As empresas que adotam este modelo entendem a importância do encontro presencial. Matt Mullenberg, fundador da Automattic e criador do WordPress – sistema que está por trás de quase 40% dos sites da internet – explica isso com muita clareza em seus processos de contratação. Sua empresa é referência mundial em trabalho distribuído, como ele prefere descrever, mas cerca de quatro semanas no ano são dedicadas a encontros presenciais em viagens e os colaboradores devem preparar a si mesmos e a suas famílias para isso.

Não foi diferente na Onyo. A cada três meses juntávamos o time todo para uma reunião offsite para discutir a estratégia e alinhar a cultura. Sempre as enxerguei também como uma oportunidade de vivenciar nosso produto  – uma plataforma de pedidos em restaurantes – e interagir com nossos clientes e consumidores. Até os desenvolvedores tinham a oportunidade de, literalmente, colocar a barriga no balcão e viver as dores dos clientes.

Mas essas não eram as únicas interações presenciais do time. A entrada de um novo membro na equipe frequentemente justificava reunir três ou quatro profissionais, mesmo que de cidades diferentes, para acelerar sua integração na empresa. Queríamos desenvolver um novo produto? Valia juntar o time e fazer uma design sprint (uma semana de descoberta de necessidades do cliente) presencial. Não seria muito caro? Mais ainda seria ter um escritório, acredito.

Tinha algo a mais. Por serem mais raras, estas interações presenciais eram mais intensas. Eram esperadas e aproveitadas ao máximo. Era visível o efeito na integração do time após os dias em que conviveram juntos. Com o orçamento de startup, muitas vezes a equipe dividiu o mesmo teto de AirBnB 24 horas por dia. Essa era a hora do “show” e ainda não está disponível tecnologia que nos permita experimentar as sensações de tal momento, sem presenciá-lo pessoalmente. Depois dele, com a banda afinada, o trabalho “por streaming”, como poderíamos apelidar o remoto, é muito conveniente e mais produtivo.

A maioria das empresas não teve a oportunidade de viver isso. Entendo como deve ser difícil ir de um modelo 100% presencial para um 100% home office da noite para o dia. Isso não é trabalho remoto (ou distribuído) em seu potencial. Isso é trabalho confinado em casa em uma situação de crise global. Não imagino como o estresse associado às características únicas desse período como, por exemplo, conciliar aulas online dos filhos e trabalho, possa deixar uma impressão positiva desta experiência.

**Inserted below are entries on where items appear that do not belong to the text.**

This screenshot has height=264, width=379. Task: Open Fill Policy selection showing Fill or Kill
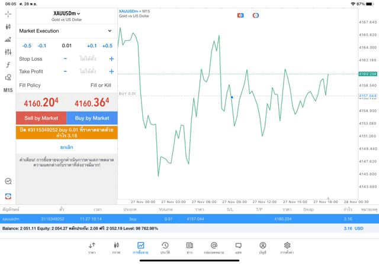click(x=66, y=86)
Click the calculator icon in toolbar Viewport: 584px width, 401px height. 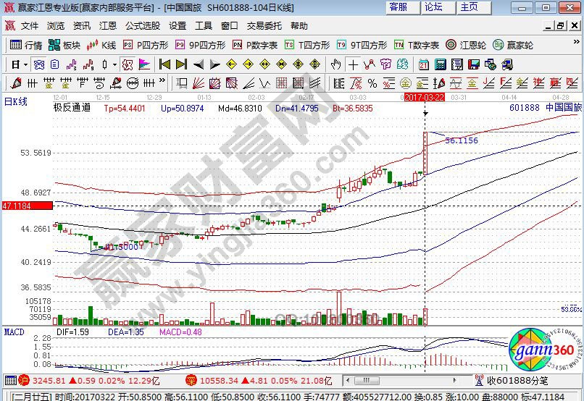tap(442, 64)
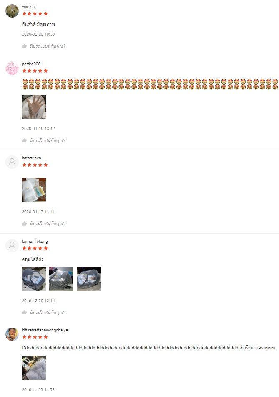Image resolution: width=279 pixels, height=397 pixels.
Task: Open pattira999's hand-under-net review photo
Action: 34,107
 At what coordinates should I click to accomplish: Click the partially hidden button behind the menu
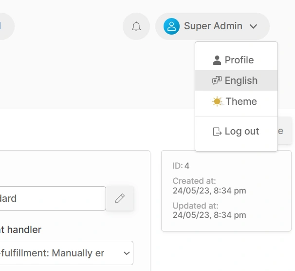[284, 131]
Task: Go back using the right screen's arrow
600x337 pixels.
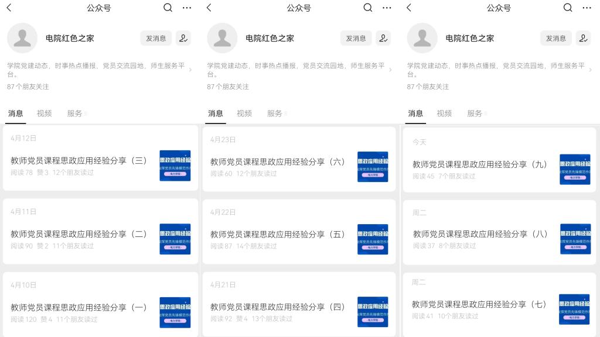Action: (409, 8)
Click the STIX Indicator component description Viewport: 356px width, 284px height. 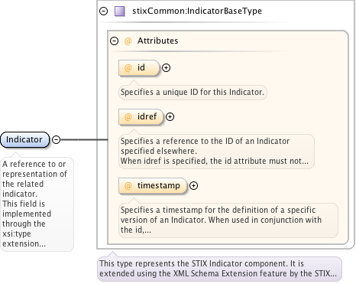click(219, 269)
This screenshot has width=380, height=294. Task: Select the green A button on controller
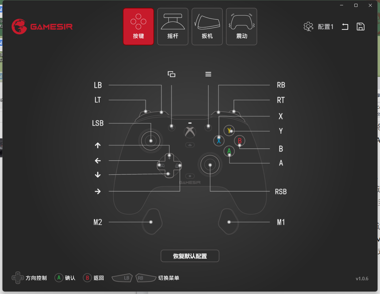coord(229,151)
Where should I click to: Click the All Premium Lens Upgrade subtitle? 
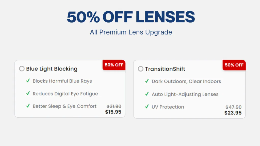(131, 32)
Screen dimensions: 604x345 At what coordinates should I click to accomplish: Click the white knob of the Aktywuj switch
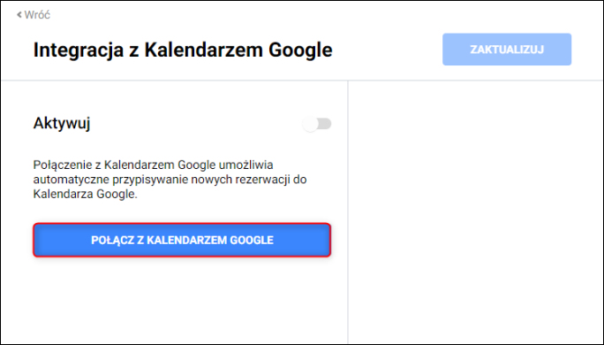pos(310,124)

Mas conforme a vacinação viabilize a escolha, será possível experimentar o melhor dos mundos entre o trabalho “por streaming” e a “hora do show” e definir quando e  quanto usar cada um. A pandemia não mudou minha opinião. Continuo acreditando que a interação presencial no trabalho é insubstituível. Mas será que as empresas estão fazendo bem em já definir a dose dele? Algo me diz que há e haverá cada vez mais oportunidade de usufruir da flexibilidade e da disponibilidade do trabalho em qualquer lugar. Será que, tomando os devidos cuidados para que ele não ultrapasse limites, o trabalho pode ter uma proporção parecida com a da música entre o streaming e o show? Ou será que o que há além da troca de informações no escritório justificará voltar a frequentá-lo mais e trabalhar menos de forma distribuída.

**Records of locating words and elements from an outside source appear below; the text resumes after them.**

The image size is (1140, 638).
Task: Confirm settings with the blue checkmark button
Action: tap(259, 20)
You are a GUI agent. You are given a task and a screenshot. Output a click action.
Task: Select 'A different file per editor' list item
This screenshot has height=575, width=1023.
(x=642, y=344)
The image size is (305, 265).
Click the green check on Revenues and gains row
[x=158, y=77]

Haverá uma resposta certa? De certo não há uma forma padrão. Mas talvez haverá uma para cada empresa, uma para cada time, ou ainda, uma para cada indivíduo.

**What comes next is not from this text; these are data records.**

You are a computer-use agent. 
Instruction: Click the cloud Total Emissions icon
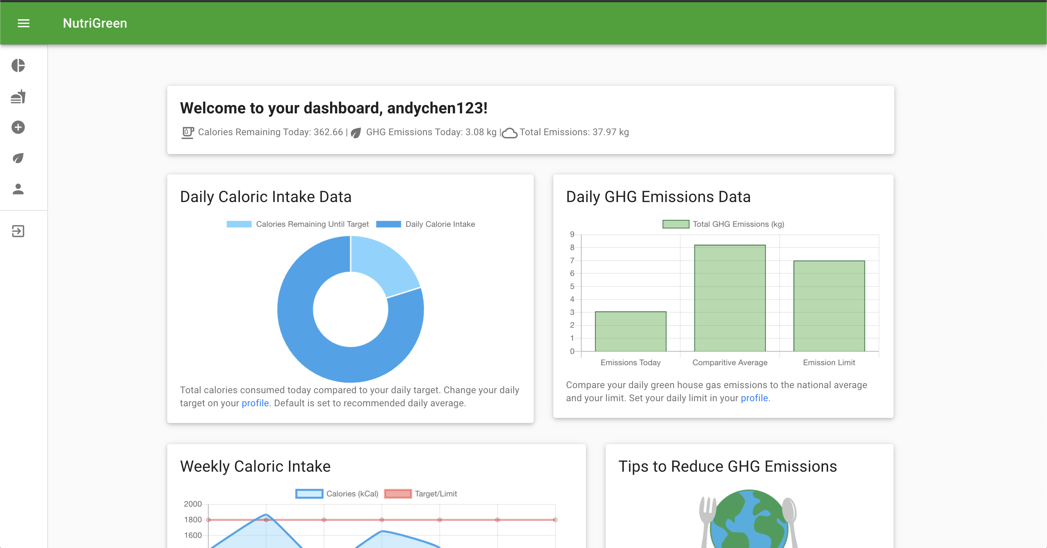coord(509,133)

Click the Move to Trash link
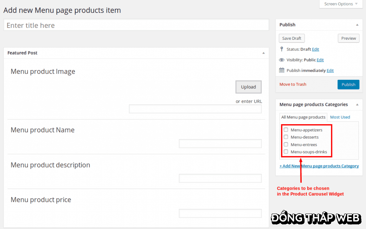293,84
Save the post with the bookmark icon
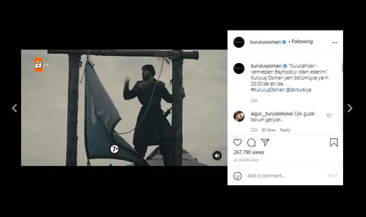 (334, 143)
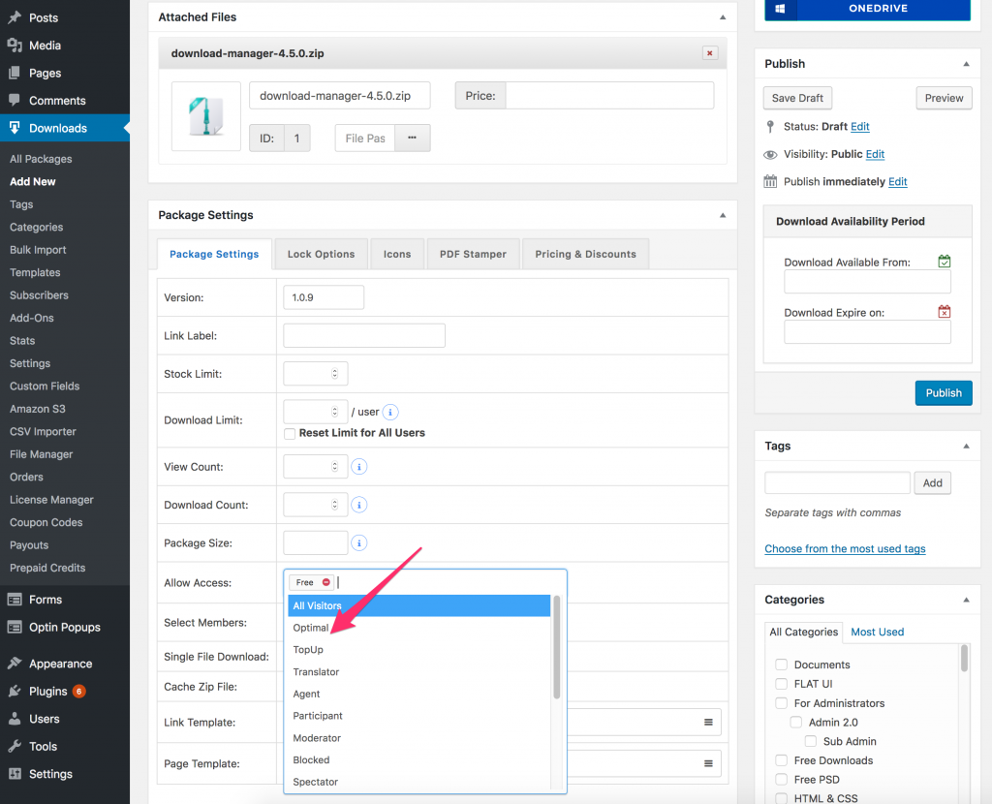
Task: Collapse the Categories panel
Action: point(966,600)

*Fernando Taliberti é fundador, mentor e investidor de startups, escritor e palestrante com foco em modelos de trabalho inteligentes, intraempreendedorismo, cultura de inovação e digital. Formado em Engenharia de Produção pela Universidade Federal do Rio de Janeiro (UFRJ), também possui especialização em Product Growth Marketing pela Tera e mestrado em e-business e Tecnologias para Gestão pela Politecnico di Torino, Itália.